Promise you won't get mad at me?
I kinda just threw this one together. You know when it's approximately 2 in the afternoon and you're craving something not-so-great for you? I happened to be scrolling my facebook newsfeed and BAM. There it was. Cookie dough.
It was all over. I had to have it. So I started scouring recipes online and I ended up blending several different recipes together to create my own little concoction.
I have good news and bad news for you. The good news is, I know all the ingredients I used. The bad news is, the AMOUNT that I used isn't going to be exact...so be willing to work with me a little bit here ;) But hey, this creates a bit of adventure with your cookie dough, right?
FYI--This crazy thing I'm calling a "recipe" below serves about 1. So bump it up if you are feeding more than one mouth :)
1/2 can of garbanzo beans
1/4 cup Oat Flour (or old fashioned oats)
2-3 Tbsp Peanut butter or nut butter of your choosing
1 packet Stevia
Cashew Milk (I had unsweetened vanilla on hand)
Honey and/or maple syrup
The random method I used:
1.) I placed the can of garbanzo beans in a colander and rinsed them thoroughly in the sink
2.) Next, I placed about half the can of garbanzo beans in my Ninja Blender.
3.) I then added approximately 4 tablespoons (or about 1/4 cup) of oat flour and blended it thoroughly in the blender.
4.) I then added at least 2Tbsp of peanut butter---you can add more or less to your taste, then I added 1 packet of stevia, a few drops of vanilla extract, about 2-3 Tbsp of cashew milk, a drizzle of honey to taste, and about 1/3 of a banana because I wanted creamy consistency.
5.) I then blended that very well for a smooth consistency. Blend to your liking--but if I'm eating "cookie dough," I want it fluffy and smooth!
6.) I then topped with chocolate chips. To keep this vegan, you can use Enjoy Life vegan chocolate chips, which are delicious.

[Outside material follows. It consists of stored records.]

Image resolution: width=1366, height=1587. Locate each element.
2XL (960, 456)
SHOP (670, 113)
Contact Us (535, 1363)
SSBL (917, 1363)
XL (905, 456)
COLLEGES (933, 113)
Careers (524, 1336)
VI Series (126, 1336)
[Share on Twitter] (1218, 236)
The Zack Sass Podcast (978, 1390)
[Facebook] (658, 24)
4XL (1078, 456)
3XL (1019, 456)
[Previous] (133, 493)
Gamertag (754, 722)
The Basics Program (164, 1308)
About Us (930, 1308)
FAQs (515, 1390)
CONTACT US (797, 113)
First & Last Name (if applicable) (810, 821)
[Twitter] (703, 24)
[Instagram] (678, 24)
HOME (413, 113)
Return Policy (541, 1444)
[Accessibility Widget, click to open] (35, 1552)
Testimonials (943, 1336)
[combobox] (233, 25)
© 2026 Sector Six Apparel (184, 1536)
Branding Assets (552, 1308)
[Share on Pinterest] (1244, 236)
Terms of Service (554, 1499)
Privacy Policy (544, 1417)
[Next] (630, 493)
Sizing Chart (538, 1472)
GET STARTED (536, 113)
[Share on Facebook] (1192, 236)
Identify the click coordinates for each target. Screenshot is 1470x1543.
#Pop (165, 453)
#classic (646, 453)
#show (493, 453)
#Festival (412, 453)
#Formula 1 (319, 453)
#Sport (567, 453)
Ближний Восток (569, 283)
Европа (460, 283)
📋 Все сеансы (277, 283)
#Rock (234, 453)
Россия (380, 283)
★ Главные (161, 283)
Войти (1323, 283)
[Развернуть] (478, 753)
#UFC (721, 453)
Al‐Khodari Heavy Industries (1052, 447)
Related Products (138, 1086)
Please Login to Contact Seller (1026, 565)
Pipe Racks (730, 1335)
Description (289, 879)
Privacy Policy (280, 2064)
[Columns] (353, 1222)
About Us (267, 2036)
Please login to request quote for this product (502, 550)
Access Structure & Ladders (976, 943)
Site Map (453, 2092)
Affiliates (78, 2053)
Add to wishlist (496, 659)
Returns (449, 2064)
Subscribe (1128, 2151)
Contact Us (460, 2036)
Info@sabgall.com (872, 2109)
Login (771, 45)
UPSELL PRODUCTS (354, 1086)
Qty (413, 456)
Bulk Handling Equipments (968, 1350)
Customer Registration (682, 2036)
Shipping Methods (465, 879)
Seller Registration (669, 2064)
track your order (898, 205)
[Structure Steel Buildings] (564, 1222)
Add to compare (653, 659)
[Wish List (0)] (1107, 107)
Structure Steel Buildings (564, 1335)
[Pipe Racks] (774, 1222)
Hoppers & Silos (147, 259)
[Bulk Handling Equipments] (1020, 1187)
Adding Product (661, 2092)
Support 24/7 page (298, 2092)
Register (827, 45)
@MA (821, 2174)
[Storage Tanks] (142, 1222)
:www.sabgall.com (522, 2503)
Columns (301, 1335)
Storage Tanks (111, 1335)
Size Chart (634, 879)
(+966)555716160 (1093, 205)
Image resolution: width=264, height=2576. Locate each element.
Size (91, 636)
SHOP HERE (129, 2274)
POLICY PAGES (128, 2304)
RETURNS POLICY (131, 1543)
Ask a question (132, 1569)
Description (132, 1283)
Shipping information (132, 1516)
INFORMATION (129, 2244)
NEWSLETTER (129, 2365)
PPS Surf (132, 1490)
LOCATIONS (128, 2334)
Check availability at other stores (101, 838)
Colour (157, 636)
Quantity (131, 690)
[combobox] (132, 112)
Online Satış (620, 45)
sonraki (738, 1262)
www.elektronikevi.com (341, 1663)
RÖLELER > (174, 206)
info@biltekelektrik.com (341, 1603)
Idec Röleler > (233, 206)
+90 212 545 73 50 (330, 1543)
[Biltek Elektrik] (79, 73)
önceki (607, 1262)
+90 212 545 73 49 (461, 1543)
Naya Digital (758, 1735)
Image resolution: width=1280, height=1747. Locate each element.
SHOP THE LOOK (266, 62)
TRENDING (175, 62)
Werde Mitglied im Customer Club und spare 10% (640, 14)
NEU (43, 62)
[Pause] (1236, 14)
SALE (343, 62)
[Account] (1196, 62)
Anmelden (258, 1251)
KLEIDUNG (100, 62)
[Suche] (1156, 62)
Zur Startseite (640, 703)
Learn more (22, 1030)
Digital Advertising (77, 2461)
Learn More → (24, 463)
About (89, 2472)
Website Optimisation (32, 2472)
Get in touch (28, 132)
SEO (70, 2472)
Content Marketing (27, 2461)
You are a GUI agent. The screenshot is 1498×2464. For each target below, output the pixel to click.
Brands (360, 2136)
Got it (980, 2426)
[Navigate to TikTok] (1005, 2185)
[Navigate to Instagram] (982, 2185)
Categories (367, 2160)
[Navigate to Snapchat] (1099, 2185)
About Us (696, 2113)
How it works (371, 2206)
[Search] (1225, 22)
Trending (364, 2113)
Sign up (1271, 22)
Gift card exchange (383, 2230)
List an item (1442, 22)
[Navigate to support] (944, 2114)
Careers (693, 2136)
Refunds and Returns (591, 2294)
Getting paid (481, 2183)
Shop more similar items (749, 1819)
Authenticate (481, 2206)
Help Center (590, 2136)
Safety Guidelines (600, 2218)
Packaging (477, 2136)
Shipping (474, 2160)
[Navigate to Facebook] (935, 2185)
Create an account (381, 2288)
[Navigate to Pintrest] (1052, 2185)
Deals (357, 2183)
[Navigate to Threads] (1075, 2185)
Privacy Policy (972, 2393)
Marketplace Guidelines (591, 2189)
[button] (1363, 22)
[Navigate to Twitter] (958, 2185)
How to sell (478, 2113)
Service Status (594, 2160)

Don't get too caught up in the amounts. Just start throwing ingredients in a blender until it looks right to you. I've made probably a dozen variations of this recipe in the past (you can add or subtract so many different ingredients to make this equally delicious), and they almost always turn out amazing! This does give you a very subtle banana flavor, so if that isn't your jam you can always leave that out and add more cashew milk or sub something plain like a few Tbsp of plain greek yogurt for that smoother consistency.
I'm clearly not claiming to be a chef anytime soon, but I can say that this was delicious and it totally fulfilled my craving for cookie dough--at a much healthier "cost."
Let me know what you thought about it in the comments! Enjoy.